Deploy.Equinix
The Goal
During my time as a developer intern at Equinix my team was tasked with creating an informational site available to Equinix current customers. On this website lives information and instructions available for all applications available to Equinix customers. You can see the live site here.
Problem
Equinix customers launched their virtual servers and would love them, initially. However, when we sent the customers a six-month satisfaction survey, 72% of customers globally said they had either moved to another cloud provider or they were not satisfied with their experience.
Solution
Our team was tasked with creating a page that contain high level knowledge and instructions for each offering provided by Equinix on their cloud provider platform.
Role
Frontend Developer Intern
Timeline
December 2022 - June 2023
Tools
Jira
Figma
Github - Markdown Language
Team
Four Developers (including me!)
One Product Manager
One Marketing Analyst
Setting Expectation
This project was a corporate work project and the end result shows a very professionally built interface. However, I only had one part of the entire website. As an intern, I was allowed to shadow the entire website but I could only contribute code to a few pieces.
I was able to take part in 100% of the research and design process.
Research
Our team wanted to create demand for this landing page by our customers, because we believed the page needed updating.
I recommended that our team construct an eight question survey to send to 400 current customers that have had Equinix servers for over six months.
Out of those 400 customers, we received 250 replies.
From those 250 replies, we received these results.
Design Process
We started the process of making this landing page by reading over the notes from site discussion meetings and combining what the customer wants from the site and what we want from the site.
The main piece of information that we gained from speaking directly with the customers is that a lot of the informational websites designed by developers have terrible user experience which makes it hard to understand the information.

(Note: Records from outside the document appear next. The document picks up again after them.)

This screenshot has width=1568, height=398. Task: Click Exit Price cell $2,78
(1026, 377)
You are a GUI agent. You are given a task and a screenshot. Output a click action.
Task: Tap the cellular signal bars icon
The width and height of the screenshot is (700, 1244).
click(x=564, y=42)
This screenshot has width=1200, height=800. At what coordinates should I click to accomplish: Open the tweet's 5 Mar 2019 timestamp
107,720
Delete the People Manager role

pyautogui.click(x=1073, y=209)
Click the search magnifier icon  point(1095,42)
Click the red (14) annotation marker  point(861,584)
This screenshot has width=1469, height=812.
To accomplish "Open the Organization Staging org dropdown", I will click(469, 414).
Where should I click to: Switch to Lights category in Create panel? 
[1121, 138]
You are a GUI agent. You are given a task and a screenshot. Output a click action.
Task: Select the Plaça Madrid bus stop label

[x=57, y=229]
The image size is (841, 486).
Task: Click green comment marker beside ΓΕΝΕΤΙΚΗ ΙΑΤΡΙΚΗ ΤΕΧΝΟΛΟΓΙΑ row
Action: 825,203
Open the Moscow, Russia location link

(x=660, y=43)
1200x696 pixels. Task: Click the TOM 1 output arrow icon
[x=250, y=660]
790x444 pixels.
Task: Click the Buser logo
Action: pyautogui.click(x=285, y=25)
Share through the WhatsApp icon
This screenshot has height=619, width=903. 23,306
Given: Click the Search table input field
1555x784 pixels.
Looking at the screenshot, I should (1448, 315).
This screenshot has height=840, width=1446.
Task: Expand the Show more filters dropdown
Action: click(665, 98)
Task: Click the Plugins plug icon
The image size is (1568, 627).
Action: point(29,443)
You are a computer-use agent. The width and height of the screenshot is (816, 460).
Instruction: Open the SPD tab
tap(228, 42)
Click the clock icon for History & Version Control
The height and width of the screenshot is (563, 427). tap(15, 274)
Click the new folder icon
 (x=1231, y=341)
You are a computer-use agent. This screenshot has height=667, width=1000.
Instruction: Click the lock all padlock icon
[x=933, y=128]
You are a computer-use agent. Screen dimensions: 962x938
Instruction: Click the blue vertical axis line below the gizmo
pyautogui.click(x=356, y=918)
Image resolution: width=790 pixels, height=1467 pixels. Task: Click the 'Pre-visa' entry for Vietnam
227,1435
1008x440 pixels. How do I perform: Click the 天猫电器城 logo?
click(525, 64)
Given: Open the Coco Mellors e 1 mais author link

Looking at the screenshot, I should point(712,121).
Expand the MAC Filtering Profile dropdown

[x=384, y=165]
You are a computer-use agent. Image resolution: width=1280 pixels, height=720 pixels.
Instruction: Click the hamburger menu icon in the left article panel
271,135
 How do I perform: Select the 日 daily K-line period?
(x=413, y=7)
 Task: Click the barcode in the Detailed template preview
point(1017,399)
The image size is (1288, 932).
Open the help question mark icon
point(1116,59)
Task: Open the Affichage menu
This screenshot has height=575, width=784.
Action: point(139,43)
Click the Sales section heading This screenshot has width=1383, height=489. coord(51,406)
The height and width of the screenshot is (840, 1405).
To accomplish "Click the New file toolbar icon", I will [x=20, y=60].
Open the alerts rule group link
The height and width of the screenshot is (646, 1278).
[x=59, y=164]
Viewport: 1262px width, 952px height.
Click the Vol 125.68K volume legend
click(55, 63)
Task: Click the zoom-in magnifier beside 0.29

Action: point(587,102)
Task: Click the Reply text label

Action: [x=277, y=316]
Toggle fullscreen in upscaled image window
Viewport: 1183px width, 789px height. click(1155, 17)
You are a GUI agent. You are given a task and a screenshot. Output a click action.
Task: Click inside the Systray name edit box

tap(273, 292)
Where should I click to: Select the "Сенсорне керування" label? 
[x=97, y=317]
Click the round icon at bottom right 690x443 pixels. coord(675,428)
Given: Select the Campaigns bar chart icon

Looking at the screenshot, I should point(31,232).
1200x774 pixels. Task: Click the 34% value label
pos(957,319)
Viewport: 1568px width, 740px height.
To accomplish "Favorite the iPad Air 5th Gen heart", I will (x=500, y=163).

We took this thought to heart.
We wrote down every possible action, piece of information, and instruction that this website should contain and dumped it into a Figma whiteboard.
I was tasked with taking this information and combining it and syphoning through it to create a site map that was easy to follow for the entire team.
With that information we were able to create a SiteMap for the page focusing on how to arrange the information in a way that doesn’t compromise the understanding or the user experience.
We used a joint Figma board to mock out each individual informational page and layout the "fake" information.
We wanted to internalize the customers requirement of a good user experience while still being informational.
We took these pages to several data server managers for their thoughts and got good feedback on the topics of information amount, instruction accuracy, and user interface. 92% of data server managers liked our changes and chose "highly satisfied" on all three topics.
The Process
Once we got the blueprint we worked on the markdown files that fed into the template of the website blueprint . My team used a github repository full of markdown files to create the Figma pages and put them on the website.
In order to achieve the goal that we laid out in the mock ups we created pull requests for each application page and assigned those pull requests to each developer on the team.
**I personally created the markdown files for the Juju, Pulumi, and Crossplane informational pages.